Since I am in the headline of the letter to the editor ‘Calm down and look at the evidence of climate change: McQuay letter makes claims regarding climate that are not supported by evidence’ (November 14), I’d better set the record straight. Contrary to Mr. Desjardins’ assertion, I didn’t actually say anything about historical climate records. I said the massive amounts of greenhouse gases we produce threaten life as we know it. The Intergovernmental Panel on Climate Change (IPCC) is probably the world’s most authoritative body on this. Established by the United Nations, the IPCC scours thousands of scientific reports to provide the world with objective, scientific information. Since 1990 their reports have reflected mounting evidence about the impacts of greenhouse gas emissions on natural ecosystems and humans.

Let me relay four bits from their Fifth Assessment Report’s Summary for Policymakers:

“Warming of the climate system is unequivocal, and since the 1950s, many of the observed changes are unprecedented over decades to millennia. The atmosphere and ocean have warmed, the amounts of snow and ice have diminished, and sea level has risen.

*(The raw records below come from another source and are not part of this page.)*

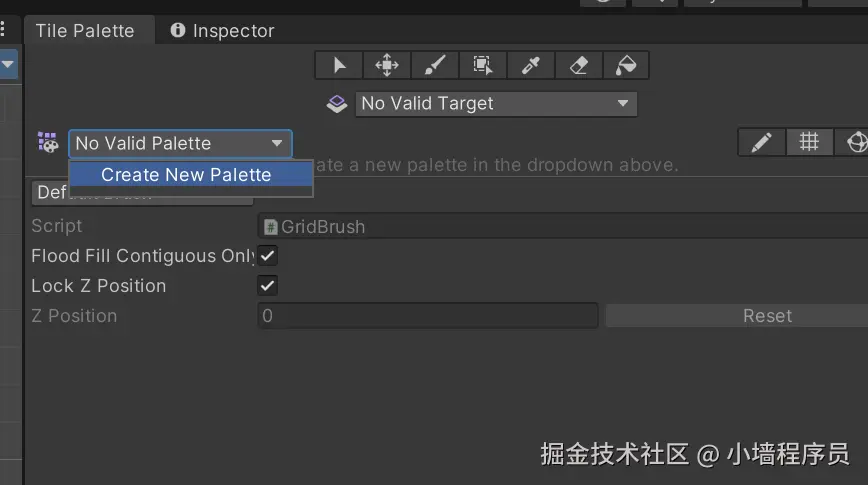The image size is (868, 485).
Task: Activate the Paintbrush tool
Action: (435, 66)
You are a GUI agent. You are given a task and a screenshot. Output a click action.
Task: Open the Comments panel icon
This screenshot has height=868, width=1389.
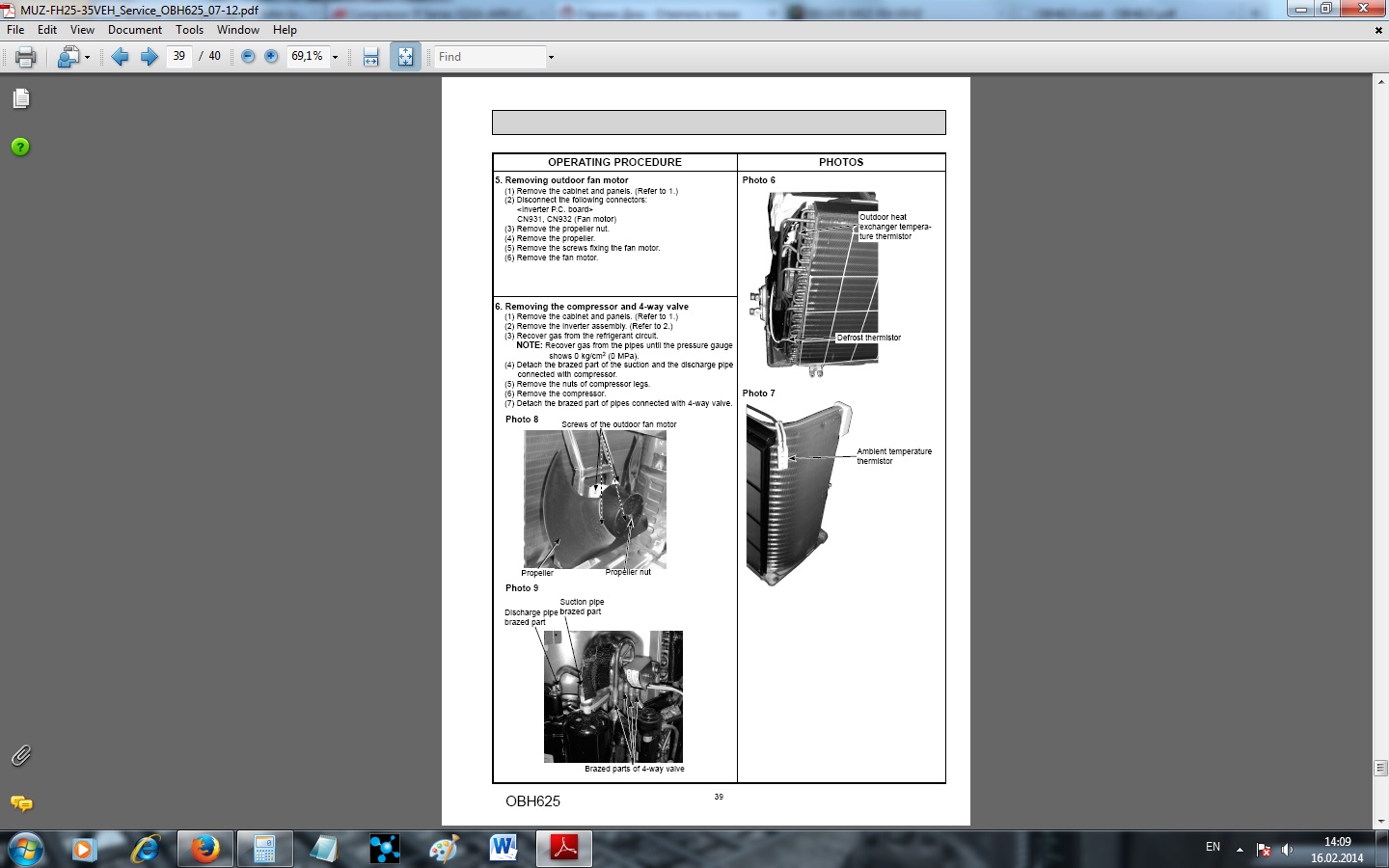[21, 802]
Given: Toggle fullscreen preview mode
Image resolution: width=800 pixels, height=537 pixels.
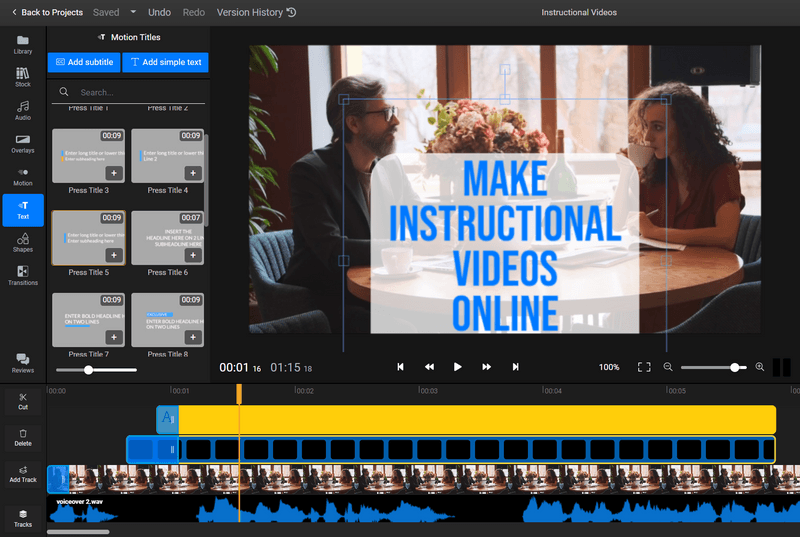Looking at the screenshot, I should point(644,367).
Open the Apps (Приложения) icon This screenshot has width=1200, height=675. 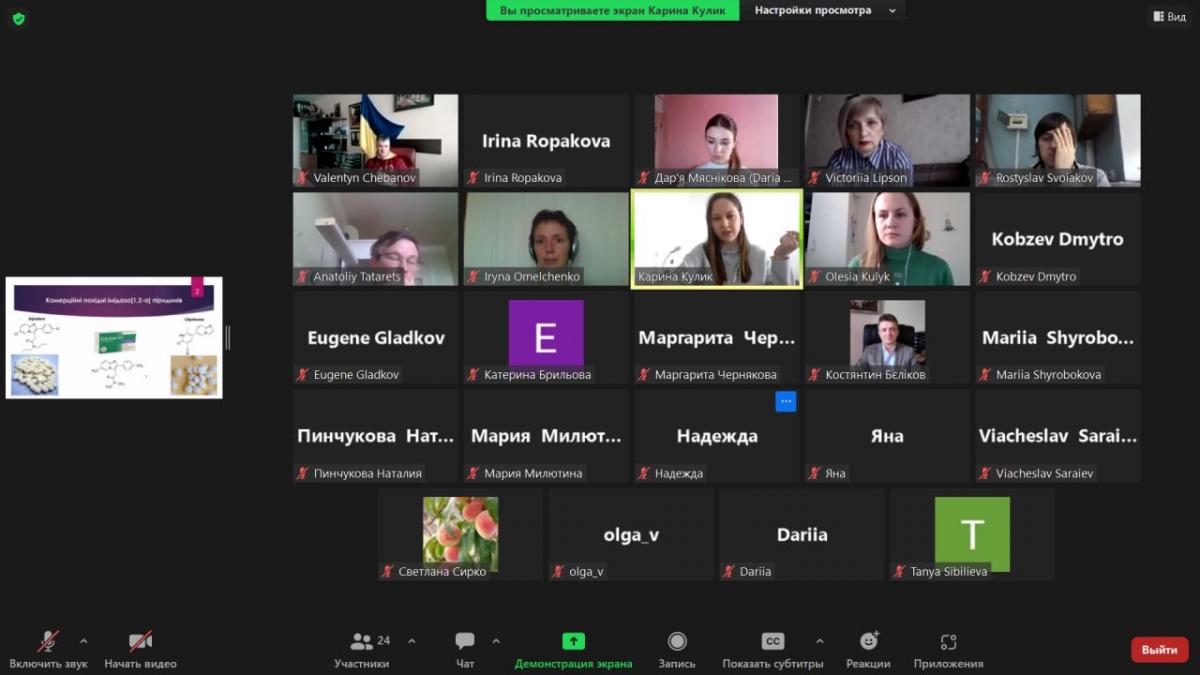948,642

“Continued emission of greenhouse gases will cause further warming and long-lasting changes in all components of the climate system, increasing the likelihood of severe, pervasive and irreversible impacts for people and ecosystems.

“Changes in many extreme weather and climate events have been observed since about 1950. Some of these changes have been linked to human influences, including a decrease in cold temperature extremes, an increase in warm temperature extremes, an increase in extreme high sea levels and an increase in the number of heavy precipitation events in a number of regions.

“Surface temperature is projected to rise over the 21st century under all assessed emission scenarios. It is very likely that heat waves will occur more often and last longer, and that extreme precipitation events will become more intense and frequent in many regions.”

Look at the evidence. It’s in the reports the ICPP publishes. It’s on NASA’s Climate Change and Global Warming website. But just as the tobacco industry tried to discredit mounting scientific evidence about the risks of smoking, so the oil and related industries are now trying to discredit the evidence about the risks of greenhouse gas emissions. The tragedy is that this time the stakes are so much higher.